Start of Records shown

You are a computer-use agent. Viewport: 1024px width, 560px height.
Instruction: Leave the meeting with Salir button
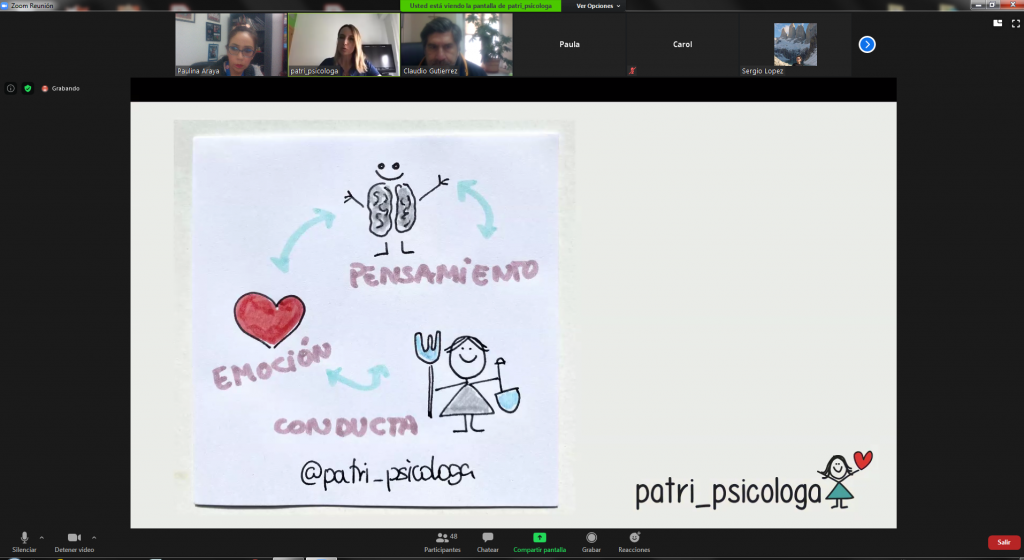pos(1003,542)
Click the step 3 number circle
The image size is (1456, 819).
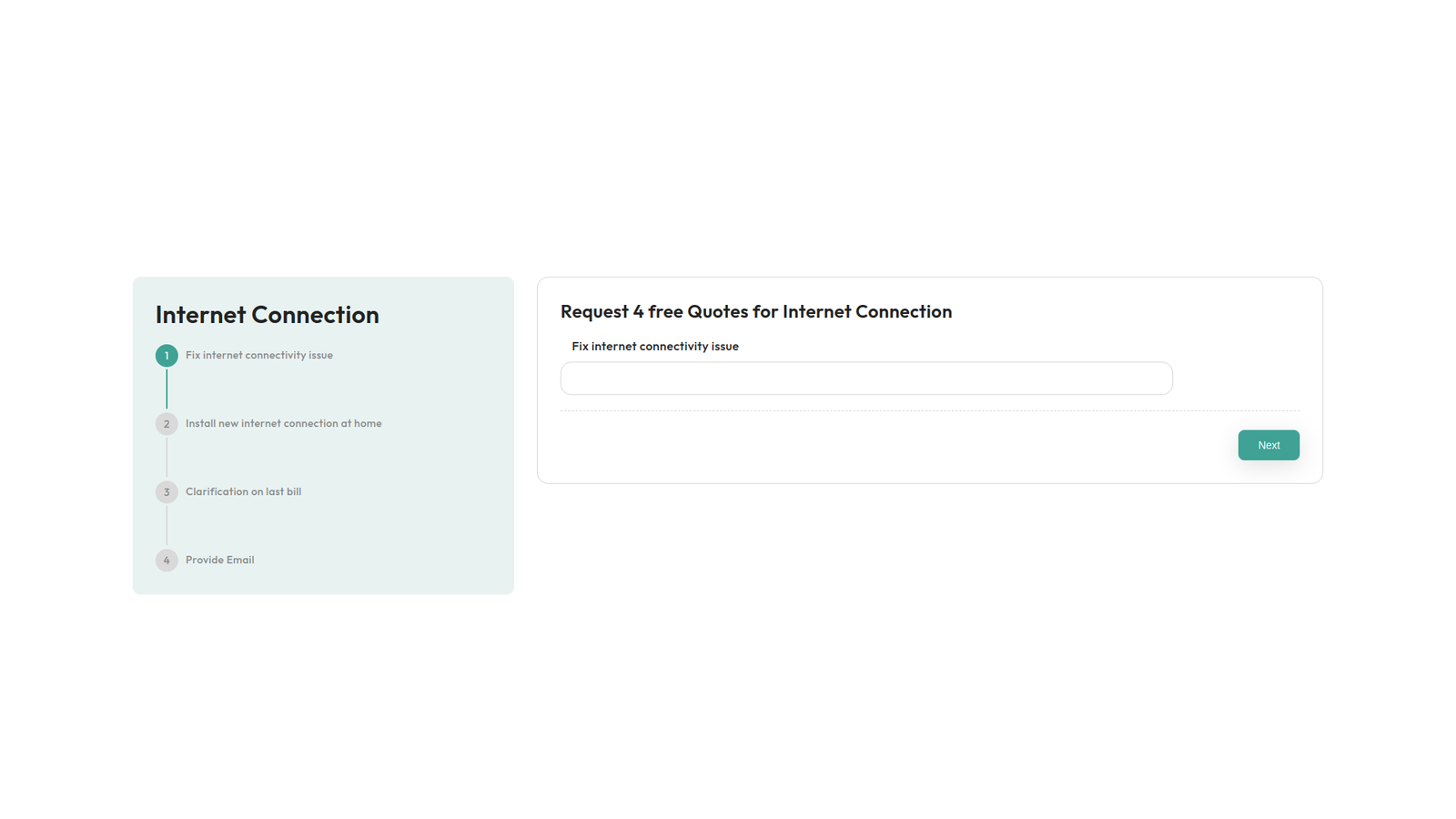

End of Records shown

## Your instructions
Transcribe every line of the data exactly. No pictures go in the copy.

## Reply to the task
You are a computer-use agent. Viewport: 1024px width, 560px height.
Instruction: Leave the meeting with Salir button
pos(1003,542)
Click the step 3 number circle
The image size is (1456, 819).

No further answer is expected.